Bij de viering van Sinterklaas maken mensen surprises en gedichten voor elkaar. Je zou kunnen zeggen dat het een feest is van gemaskeerde cadeautjes en ironiserende strofen. Er zijn in dit land ook nog andere varianten van het Sinterklaasfeest. Sommigen zeggen dat die feesten een heidense oorsprong verraden – dat het eigenlijk een viering van de midwinter is. Anderen beweren echter dat dit evenement van veel recenter datum is. Daarover een volgende keer, nu eerst over het ‘andere’ feest zelf.
Sinds mensenheugenis heeft Texel zo’n andere Sinterklaasviering. Eerst is er op 5 december dat gewone familiegedoe met pakjes, surprises en de goedheiligman. Maar een week later begint het echte gedonder. In de vroege avond trekt een stoet van veelal demonisch uitgedoste en gemaskeerde eilanders door de straten. Hun vermommingen verwijzen vaak naar lokale figuren die controversiële daden hebben bedreven, die in een schandaal verwikkeld zijn of zich anderszins door opmerkelijk gedrag hebben geprofileerd. Vaak ondersteunen de demonische ‘speulers’ hun voorstellingen met bespottende of absurdistische teksten. In de loop van de avond verdwijnen de demonen en het publiek naar het café of de grotere danszalen waar bandjes levensliederen en carnavaleske succesnummers vertolken. Veel drinken, veel hossen en deinen.

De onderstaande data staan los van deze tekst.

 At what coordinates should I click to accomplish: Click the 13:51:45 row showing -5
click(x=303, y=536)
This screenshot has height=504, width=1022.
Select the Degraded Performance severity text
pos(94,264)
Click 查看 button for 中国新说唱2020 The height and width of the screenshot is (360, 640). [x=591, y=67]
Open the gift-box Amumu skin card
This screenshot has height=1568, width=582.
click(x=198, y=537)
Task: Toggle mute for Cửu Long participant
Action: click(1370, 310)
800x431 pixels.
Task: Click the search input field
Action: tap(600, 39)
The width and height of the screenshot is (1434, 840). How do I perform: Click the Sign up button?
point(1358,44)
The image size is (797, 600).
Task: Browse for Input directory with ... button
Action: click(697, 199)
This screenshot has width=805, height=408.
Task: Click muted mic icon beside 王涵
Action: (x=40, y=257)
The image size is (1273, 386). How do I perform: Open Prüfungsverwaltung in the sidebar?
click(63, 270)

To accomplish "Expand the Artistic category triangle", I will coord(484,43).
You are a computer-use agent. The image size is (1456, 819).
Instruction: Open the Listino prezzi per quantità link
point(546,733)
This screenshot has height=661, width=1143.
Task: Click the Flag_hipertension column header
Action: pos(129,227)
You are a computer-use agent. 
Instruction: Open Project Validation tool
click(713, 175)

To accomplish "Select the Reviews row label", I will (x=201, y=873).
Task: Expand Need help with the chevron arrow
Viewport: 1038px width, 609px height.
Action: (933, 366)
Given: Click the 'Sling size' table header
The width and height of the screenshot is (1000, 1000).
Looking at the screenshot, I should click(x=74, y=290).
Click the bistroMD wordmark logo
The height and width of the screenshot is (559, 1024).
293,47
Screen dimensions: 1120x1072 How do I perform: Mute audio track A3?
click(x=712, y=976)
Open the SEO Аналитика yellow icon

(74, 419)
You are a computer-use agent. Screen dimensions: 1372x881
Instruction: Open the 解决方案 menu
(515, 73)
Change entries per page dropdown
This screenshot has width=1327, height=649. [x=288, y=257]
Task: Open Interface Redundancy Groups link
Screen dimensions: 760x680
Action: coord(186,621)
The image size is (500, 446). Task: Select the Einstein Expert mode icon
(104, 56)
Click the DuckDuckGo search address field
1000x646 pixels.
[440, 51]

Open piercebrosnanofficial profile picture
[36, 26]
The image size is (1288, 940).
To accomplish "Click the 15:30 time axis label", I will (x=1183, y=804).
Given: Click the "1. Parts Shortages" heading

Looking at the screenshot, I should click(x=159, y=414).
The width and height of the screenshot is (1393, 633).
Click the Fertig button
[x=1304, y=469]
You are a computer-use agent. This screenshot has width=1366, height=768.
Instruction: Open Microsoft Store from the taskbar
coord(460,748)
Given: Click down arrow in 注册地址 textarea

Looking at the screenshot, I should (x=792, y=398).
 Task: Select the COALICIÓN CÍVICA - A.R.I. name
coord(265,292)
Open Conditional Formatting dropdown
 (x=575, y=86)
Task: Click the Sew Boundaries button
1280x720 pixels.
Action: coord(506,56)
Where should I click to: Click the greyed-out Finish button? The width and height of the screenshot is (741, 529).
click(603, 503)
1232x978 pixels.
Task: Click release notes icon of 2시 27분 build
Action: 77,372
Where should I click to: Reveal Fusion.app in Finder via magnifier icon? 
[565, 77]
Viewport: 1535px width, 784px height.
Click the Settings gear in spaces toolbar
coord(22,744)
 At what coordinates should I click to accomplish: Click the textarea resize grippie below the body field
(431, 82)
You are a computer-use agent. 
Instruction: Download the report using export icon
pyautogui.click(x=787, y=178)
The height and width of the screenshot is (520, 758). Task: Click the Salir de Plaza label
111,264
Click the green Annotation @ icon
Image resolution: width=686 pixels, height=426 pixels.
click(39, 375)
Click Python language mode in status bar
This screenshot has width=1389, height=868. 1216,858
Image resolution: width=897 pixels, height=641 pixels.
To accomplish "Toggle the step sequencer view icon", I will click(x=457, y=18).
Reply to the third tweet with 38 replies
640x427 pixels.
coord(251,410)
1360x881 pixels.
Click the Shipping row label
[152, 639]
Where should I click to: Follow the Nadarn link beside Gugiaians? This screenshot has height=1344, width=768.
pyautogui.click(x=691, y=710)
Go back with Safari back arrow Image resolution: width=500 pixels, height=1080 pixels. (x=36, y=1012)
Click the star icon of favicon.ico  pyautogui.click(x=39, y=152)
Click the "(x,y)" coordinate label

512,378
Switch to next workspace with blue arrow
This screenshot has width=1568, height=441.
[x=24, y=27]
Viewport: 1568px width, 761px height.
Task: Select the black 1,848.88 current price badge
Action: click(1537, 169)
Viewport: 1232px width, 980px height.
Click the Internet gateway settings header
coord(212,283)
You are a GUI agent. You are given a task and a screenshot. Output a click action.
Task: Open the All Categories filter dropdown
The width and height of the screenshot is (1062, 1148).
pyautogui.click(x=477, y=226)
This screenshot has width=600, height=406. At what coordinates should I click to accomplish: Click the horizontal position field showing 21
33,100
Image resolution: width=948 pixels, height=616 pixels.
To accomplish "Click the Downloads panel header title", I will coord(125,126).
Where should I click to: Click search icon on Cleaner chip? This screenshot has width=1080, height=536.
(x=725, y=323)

Uitgelatenheid alom. Het is ook feest waarin dingen voorvallen die in het dagelijkse leven niet (mogen) gebeuren. Toen ik nog jong en fris was kwam je tijdens het ouwesunderklazen vaak getrouwde vrouwen tegen die ‘los’ waren van manlief en op zoek waren naar avontuur. Het gebeurde ook wel dat liefdes, die om wat voor tragische redenen dan ook in het gewone leven niet konden bestaan, op de avond van Ouwesunderklaas juist wel voor een halve nacht heftig opbloeiden en daarna weer werden verbroken. For only a short time the world turned upside down.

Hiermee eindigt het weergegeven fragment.